I would do this configuration using ICP.
all your edge squids would ask first your backend one for the object.
If the backend has the object, then the edge will learn it, otherwise
it has to go to the origin.
All the most accessed object would remain in the back squid's memory.
If the backend squid does not work, you can configure your edge squid
to get content from the origin server directly.

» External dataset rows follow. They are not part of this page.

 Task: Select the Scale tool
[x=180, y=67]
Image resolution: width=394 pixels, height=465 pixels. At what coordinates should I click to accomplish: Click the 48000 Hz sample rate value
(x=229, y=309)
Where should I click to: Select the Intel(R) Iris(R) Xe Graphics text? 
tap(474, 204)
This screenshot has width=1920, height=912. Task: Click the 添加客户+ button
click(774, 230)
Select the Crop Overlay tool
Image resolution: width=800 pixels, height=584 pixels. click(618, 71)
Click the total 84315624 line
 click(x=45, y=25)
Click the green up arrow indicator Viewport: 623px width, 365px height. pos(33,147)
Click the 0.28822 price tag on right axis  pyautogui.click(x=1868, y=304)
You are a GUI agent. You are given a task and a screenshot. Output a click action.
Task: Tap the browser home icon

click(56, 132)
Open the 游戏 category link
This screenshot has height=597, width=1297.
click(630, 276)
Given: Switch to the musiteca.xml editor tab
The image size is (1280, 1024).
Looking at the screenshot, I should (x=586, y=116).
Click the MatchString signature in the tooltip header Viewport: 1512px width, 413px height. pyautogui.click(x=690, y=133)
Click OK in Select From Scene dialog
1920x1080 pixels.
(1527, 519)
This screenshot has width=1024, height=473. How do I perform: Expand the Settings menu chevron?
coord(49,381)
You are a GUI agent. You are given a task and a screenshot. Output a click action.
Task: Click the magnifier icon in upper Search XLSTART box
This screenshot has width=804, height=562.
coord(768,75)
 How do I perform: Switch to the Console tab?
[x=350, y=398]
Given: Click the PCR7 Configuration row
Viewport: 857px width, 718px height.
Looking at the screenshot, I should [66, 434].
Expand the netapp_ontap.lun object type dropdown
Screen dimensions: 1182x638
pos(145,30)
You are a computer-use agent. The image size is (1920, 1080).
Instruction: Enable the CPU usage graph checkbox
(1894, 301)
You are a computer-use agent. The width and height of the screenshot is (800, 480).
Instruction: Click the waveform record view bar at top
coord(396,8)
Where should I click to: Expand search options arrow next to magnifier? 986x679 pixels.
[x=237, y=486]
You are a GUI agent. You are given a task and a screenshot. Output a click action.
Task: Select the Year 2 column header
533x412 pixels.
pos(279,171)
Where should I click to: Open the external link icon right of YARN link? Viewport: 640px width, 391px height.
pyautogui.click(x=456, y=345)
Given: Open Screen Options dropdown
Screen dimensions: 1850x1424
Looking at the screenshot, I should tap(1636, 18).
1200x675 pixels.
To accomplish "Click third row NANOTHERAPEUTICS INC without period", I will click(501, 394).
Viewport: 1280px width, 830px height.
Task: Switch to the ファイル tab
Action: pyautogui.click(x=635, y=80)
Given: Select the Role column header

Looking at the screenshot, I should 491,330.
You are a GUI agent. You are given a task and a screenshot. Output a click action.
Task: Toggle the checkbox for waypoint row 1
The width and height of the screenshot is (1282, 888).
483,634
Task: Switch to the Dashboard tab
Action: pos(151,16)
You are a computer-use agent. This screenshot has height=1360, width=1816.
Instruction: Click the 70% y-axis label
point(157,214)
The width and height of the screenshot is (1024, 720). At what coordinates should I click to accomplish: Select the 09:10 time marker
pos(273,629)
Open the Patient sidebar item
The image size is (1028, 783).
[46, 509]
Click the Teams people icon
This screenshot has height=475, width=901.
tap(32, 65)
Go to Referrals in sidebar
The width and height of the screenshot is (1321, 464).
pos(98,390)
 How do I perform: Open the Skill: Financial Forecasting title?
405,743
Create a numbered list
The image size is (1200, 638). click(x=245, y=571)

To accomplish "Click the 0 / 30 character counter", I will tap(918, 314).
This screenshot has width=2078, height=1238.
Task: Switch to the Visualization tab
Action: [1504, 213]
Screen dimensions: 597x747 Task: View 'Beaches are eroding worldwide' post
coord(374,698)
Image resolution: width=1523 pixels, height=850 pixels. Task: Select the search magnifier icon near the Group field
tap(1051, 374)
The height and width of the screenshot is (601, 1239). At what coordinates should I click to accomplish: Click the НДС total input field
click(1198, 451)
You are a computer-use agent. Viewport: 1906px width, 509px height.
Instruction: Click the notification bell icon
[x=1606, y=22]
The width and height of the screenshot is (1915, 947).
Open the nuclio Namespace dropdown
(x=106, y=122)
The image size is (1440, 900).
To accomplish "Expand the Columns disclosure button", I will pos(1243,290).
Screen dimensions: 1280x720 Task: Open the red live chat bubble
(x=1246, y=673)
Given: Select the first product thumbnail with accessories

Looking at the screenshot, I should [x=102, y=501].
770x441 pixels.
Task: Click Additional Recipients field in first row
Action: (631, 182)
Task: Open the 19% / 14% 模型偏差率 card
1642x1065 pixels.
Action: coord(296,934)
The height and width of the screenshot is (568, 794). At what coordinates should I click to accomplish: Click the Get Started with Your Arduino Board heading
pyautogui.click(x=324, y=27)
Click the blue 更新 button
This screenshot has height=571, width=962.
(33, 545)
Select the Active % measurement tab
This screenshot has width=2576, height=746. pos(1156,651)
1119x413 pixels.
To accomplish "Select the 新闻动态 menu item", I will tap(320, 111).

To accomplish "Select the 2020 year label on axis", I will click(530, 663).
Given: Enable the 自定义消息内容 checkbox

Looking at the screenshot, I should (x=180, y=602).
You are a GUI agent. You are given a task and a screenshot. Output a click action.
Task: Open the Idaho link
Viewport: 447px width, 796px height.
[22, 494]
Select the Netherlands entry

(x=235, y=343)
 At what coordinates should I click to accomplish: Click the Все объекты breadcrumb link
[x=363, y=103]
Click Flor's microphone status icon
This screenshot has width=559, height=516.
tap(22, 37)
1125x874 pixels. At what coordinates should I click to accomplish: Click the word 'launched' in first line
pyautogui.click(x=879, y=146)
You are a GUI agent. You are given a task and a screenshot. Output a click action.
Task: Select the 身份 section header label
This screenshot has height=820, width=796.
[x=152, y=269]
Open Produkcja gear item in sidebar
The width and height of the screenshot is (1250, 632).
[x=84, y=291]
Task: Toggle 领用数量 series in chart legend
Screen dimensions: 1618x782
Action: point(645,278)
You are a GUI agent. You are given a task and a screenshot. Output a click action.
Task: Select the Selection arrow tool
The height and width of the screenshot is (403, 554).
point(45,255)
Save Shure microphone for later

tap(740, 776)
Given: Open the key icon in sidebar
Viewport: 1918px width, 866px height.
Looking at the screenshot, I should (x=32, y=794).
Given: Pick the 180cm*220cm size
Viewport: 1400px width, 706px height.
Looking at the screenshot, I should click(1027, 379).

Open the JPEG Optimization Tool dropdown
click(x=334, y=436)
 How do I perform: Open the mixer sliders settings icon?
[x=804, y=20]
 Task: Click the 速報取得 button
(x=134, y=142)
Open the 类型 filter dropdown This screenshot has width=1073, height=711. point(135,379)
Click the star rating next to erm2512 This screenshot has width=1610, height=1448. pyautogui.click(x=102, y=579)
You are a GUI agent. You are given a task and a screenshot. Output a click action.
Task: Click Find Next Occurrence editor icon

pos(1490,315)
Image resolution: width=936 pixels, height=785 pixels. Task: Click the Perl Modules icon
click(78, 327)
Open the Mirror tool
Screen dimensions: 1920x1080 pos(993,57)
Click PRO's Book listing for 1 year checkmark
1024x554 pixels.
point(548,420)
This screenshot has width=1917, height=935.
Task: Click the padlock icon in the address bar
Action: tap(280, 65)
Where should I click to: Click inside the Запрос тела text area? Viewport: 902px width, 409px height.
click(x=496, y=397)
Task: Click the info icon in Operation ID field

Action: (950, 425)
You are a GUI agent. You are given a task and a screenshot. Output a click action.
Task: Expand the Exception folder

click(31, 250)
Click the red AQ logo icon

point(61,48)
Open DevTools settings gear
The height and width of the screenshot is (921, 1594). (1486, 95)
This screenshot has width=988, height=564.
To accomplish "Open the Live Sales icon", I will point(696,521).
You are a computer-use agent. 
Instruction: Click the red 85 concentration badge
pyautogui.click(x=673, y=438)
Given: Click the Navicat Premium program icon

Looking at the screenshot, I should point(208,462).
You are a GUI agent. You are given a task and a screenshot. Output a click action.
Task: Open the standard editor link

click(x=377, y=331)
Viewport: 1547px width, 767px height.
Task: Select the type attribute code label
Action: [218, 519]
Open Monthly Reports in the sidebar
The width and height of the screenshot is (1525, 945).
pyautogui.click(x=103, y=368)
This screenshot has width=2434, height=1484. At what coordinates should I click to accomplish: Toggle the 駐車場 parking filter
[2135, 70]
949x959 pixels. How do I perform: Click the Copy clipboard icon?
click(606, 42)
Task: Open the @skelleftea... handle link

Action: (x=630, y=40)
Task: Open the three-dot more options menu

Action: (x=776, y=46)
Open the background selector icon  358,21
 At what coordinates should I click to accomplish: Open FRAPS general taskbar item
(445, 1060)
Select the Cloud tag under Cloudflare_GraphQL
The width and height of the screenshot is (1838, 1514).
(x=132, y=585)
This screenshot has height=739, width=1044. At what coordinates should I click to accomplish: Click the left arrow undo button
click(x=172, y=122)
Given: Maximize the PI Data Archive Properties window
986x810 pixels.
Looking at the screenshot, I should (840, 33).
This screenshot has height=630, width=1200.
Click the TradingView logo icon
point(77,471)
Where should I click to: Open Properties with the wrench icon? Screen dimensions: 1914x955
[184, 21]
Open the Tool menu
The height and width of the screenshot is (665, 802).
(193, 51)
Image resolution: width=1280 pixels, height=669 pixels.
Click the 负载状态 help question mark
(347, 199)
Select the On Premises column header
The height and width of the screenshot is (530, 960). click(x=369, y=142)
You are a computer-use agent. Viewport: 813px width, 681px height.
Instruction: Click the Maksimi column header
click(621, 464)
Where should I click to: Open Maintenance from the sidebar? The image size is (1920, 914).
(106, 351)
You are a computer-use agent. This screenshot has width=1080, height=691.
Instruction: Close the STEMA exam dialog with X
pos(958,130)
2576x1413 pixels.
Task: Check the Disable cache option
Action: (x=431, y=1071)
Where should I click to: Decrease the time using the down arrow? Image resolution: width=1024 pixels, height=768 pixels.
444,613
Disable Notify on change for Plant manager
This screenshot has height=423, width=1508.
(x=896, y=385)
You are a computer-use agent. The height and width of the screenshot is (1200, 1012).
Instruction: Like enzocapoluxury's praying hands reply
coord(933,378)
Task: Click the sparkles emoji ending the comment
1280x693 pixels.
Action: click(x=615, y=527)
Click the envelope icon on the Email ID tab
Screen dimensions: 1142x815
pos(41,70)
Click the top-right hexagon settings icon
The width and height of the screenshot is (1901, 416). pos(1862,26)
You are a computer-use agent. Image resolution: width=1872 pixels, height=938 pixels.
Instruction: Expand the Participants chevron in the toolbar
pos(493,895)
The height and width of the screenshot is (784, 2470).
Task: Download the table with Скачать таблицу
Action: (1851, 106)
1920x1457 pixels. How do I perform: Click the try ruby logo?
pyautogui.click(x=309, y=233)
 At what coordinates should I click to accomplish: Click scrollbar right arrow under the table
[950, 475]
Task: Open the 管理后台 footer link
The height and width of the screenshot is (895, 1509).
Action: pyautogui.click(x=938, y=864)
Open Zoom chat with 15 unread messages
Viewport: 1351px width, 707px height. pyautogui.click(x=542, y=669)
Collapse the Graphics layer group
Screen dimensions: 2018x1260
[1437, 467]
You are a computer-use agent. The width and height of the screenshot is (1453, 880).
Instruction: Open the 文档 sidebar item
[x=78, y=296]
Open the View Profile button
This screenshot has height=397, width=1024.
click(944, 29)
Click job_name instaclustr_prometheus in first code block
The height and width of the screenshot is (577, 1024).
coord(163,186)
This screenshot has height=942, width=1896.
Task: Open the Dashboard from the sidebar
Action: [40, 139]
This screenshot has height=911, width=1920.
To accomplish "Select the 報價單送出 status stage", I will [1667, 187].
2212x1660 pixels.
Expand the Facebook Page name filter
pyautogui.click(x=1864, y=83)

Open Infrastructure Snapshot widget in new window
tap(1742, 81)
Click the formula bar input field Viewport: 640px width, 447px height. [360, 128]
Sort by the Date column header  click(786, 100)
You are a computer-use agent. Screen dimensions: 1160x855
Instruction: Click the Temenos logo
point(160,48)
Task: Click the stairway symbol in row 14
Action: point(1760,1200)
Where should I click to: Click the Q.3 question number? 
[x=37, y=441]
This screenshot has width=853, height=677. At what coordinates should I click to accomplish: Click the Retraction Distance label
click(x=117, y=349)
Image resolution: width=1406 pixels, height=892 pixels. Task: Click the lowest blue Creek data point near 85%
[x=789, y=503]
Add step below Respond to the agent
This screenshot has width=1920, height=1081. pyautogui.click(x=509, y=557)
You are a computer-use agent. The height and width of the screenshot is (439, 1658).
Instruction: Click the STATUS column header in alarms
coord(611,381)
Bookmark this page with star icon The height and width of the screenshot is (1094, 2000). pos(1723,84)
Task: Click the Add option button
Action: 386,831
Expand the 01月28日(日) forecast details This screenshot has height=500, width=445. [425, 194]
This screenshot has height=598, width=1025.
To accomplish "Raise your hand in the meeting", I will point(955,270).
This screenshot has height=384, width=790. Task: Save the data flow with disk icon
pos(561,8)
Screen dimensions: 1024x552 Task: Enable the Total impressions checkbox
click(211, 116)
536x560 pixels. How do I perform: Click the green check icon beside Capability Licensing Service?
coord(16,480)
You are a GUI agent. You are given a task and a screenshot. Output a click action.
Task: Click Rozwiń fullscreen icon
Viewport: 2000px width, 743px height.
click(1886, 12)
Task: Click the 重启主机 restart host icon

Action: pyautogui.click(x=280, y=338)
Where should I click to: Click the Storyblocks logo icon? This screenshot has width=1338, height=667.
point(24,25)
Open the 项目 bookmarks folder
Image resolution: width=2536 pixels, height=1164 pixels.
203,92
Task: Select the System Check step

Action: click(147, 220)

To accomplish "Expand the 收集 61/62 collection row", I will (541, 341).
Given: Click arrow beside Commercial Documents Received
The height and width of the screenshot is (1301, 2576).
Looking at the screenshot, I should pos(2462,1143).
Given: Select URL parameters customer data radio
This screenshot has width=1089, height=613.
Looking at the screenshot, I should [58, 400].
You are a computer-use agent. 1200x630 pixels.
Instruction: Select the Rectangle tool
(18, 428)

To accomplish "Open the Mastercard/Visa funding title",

That way, you can limit the "extra" load on the edge squid when doing
cold start.

my 2 cents.

if you have a lot of traffic from your edge to your backend, you can
loadbalance traffic too :)

cheers


On Tue, Nov 16, 2010 at 1:43 AM, Dmitri Smirnov  wrote:
> Willy,
>
> thank you for taking time to respond. This is always thought provoking.
>
> On 11/13/2010 12:18 AM, Willy Tarreau wrote:
>>
>> Why reject instead of redispatching ? Do you fear that non-cached requests
>> will have a domino effect on all your squids ?
>
> Yes, this indeed happens. Also, the objective is not to exceed the number of
> connections from squids to backend database. In case of cold cache the
> redispatch will cause a cache entry to be brought into the wrong shard which
> is unlikely to be reused. Thus this would use up a valuable connection just
> to satisfy one request.
>
> However, even this is an optimistic scenario. These cold cache situations
> happen due to external factors like AWS issue, our home grown DNS messed up
> (AWS does not provide DNS) and etc which causes not all of the squids to be
> reported to proxies and messes up the distribution. This is because haproxy
> is restarted after the config file is regenerated.
>
> I have been thinking about preserving some of the distribution using server
> IDs when the set of squids partially changes but that's another story, let's
> not digress.
>
> Thus even with redispatch enabled the other squid is unlikely to have free
> connection slots because when it goes cold, most of them do.
>
> Needless to say, most of the other components in the system are also in
> distress in case something happens on a large scale. So I choose the
> stability of the system to be the priority even though some of the clients
> will be refused service which happens to be the least of the evils.
>
>>
>> I don't see any "http-server-close" there, which makes me think that your
>> squids are selected upon the first request of a connection and will still
>> have to process all subsequent requests, even if their URL don't hash to
>> them.
>
> Good point. This is not the case, however, forceclose takes care of it and I
> can see that most of the time the number of concurrently open connections to
> any particular squid changes very quickly in a range of 0-3 even though each
> of them handles a chunk requests per second.
>
>
>> Your client timeout at 100ms seems way too low to me. I'm sure you'll
>> regularly get truncated responses due to packet losses. In my opinion,
>> both your client and server timeouts must cover at least a TCP retransmit
>> (3s), so that makes sense to set them to at least 4-5 seconds. Also, do
>> not forget that sometimes your cache will have to fetch an object before
>> responding, so it could make sense to have a server timeout which is at
>> least as big as the squid timeout.
>
> Agree. Right now server timeout in prod is 5s according to what is
> recommended in the docs. In fact, I will probably reverse my timeout changes
> to be inline with your recommendations.
>
> Having slept on the problem I came up with a fairly simple idea which is not
> perfect but I think does most of the bang for such a simple change.
>
> It revolves around of adding a maxconn restriction for every individual
> squid on in the backend.
>
> And the number can be easily calculated and then tuned after a loadtest.
>
> Let's assume I have 1 haproxy in front of a single squid.
>
> Furthermore, HIT latency: 5ms, MISS latency 200ms for simplicity.
>
> Incoming traffic 1,000 rps at peak.
>
> From squids to backend lets have 50 connections max, i.e. with 250 rps max.
>
> So through a single connection allowance for hot caches we will be able to
> process 200 rps. For cold cache we will do only 5 rps.